Accident de voiture à New York. Une femme est renversée par une voiture sous les yeux d’un ouvrier de chantier qui ramasse le sac à main de la victime et le glisse sous son blouson. Une fois rentré chez lui, l’ouvrier fouille le sac : un nécessaire à maquillage et un billet pour un spectacle qui a lieu le soir-même… L’homme, déçu, prend le rouge à lèvre, le renifle, le lèche, se masturbe en pensant à la femme puis décide de se rendre au spectacle. «Bijou». A l’adresse indiquée, personne… ou presque. Une guichetière obèse l’accueille sans un mot, tend le doigt vers l’entrée obscure de ce qui pourrait être un club, plongé dans l’obscurité. L’ouvrier avance à l’aveugle et c’est alors que commence le rêve. Telle Alice, le voilà guidé par des phrases qui clignotent : «Enlevez vos chaussures», «Enlevez vos vêtements». Nu comme un mort, il avance à travers des labyrinthes de miroir, qui forment la ronde avec lui, puis s’effacent, à travers des forêts de mains géantes, des paysages psychédéliques de corps géants et des projections scintillantes… Le film déploie, avec une lenteur irréelle, la trame d’un rêve initiatique étrange et baroque. Atmosphère d’apesanteur. Sensation de vide…
Le samedi 4 avril, à Lyon, ce film expérimental de 1972 sera présenté par Eric Peretti, inconditionnel du cinéma Bis, dans le cadre du festival «Hallucinations Collectives» qui commence dès le 31 mars. Le festival – organisé par l’association Zonebis – a pour ambition de faire redécouvrir des perles rares, parmi lesquelles Bijou brille d’un éclat si particulier. «Pour comprendre Bijou, il faut d’abord présenter Wakefield Poole, explique Eric Peretti. Sa première expérience homosexuelle a lieu dans les toilettes d’un cinéma, avec un marin de passage. Il est alors très jeune. Il devient danseur de ballet, puis chorégraphe à succès. Il assure la mise en scène de nombreux spectacles à Broadway, mais aussi pour la télévision américaine. En 1968, il tombe amoureux d’un amant sculptural. Il s’amuse parfois à le filmer avec une petite caméra 16 mm, mais rien de sérieux. Jusqu’au jour où… en 1970, il se rend avec des amis dans un cinéma porno gay qui projette un film médiocre, Highway Hustler. Poole se met en tête de réaliser un porno gay qui ne soit pas dégradant. Il tourne donc sur une plage ensoleillée de Fire Island une première séquence dans laquelle son amant fait l’amour avec un éphèbe qui émerge de l’océan. D’autres scènes sont tournées, ce qui donne naissance au premier film pornographique (gay) chroniqué par le New York Times (plus de 6 mois avant Gorge Profonde !), ouvrant véritablement la voie à ce que l’on nomme maintenant le porno chic».

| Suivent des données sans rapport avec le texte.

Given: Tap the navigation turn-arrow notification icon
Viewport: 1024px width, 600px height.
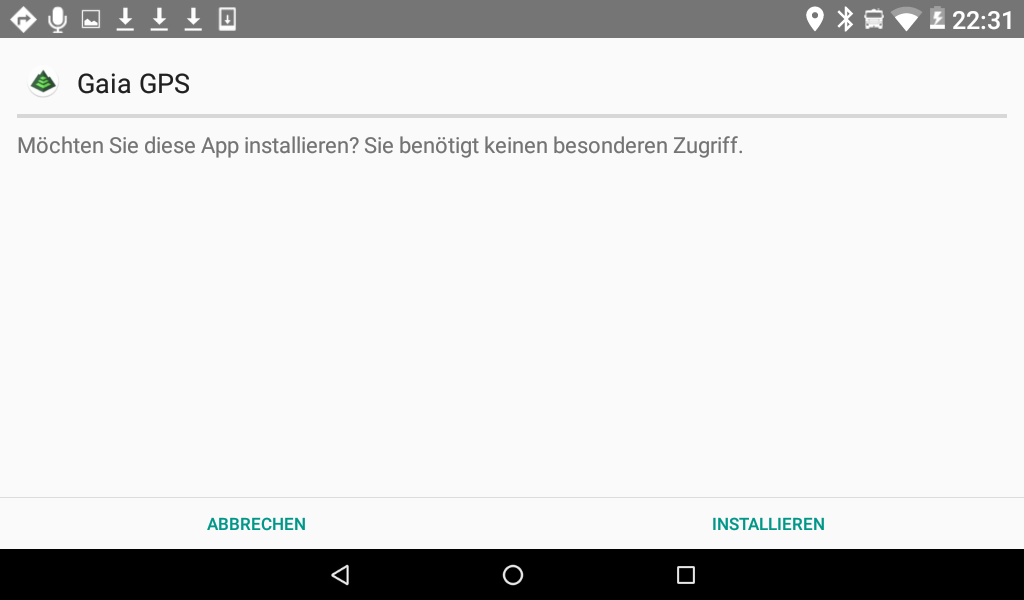Looking at the screenshot, I should 24,20.
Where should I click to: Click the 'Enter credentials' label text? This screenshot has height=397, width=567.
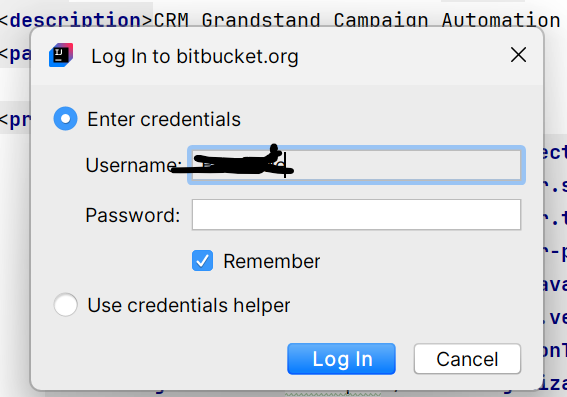click(164, 119)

Le film s’intitule Boys in the Sand («Garçons dans le sable»). Wakefield Poole le signe de son véritable nom. Après Bijou, il réalise un troisième film intitulé Bible. «C’est un film soft dans lequel il reprend trois récit de la bible incriminant des femmes mais pour cette fois les mettre en position de force, offrant une surprenante relecture de l’histoire, le tout sans dialogue et sur de la musique classique…». Après Bible, qui fait un flop, Wakefield Poole fera encore des films mais ces derniers seront de moins en moins intéressants, pour devenir quasiment «anonymes» dans les 80’s (1). Le porno se codifie et perd toute mixité. Homos et hétéros cloisonnent le genre. On ne mélange plus. Plus question pour un gay de se masturber sur une femme, même par tube de rouge à lèvre interposé… Le X «impose progressivement une dictature du physique et des pratiques, pour devenir un genre à tiroirs», explique Eric Peretti qui regrette l’effet de mystère troublant provoqué par la vision, presque fantomatique, de beautés dénudées dans Bijou… La fascination exercée par ce film repose en grande partie sur l’énigme posée par la bisexualité du héros. Est-il à voile ou à vapeur ? Mais cette question, en apparence futile, n’est jamais que le commencement d’une interrogation plus profonde… «A mon sens, le voyage proposé par Bijou à plus à voir avec l’accomplissement de soi qu’avec la découverte d’une orientation sexuelle immuable. Mais, comme le voulait Poole, chacun peut fantasmer sa propre trame. A sa façon, Bijou est donc un moins un film-puzzle dont il faut assembler les éléments pour le comprendre, qu’un test de Rorschach ouvert à toutes les interprétations. Il n’y a pas de mauvaises réponses possibles».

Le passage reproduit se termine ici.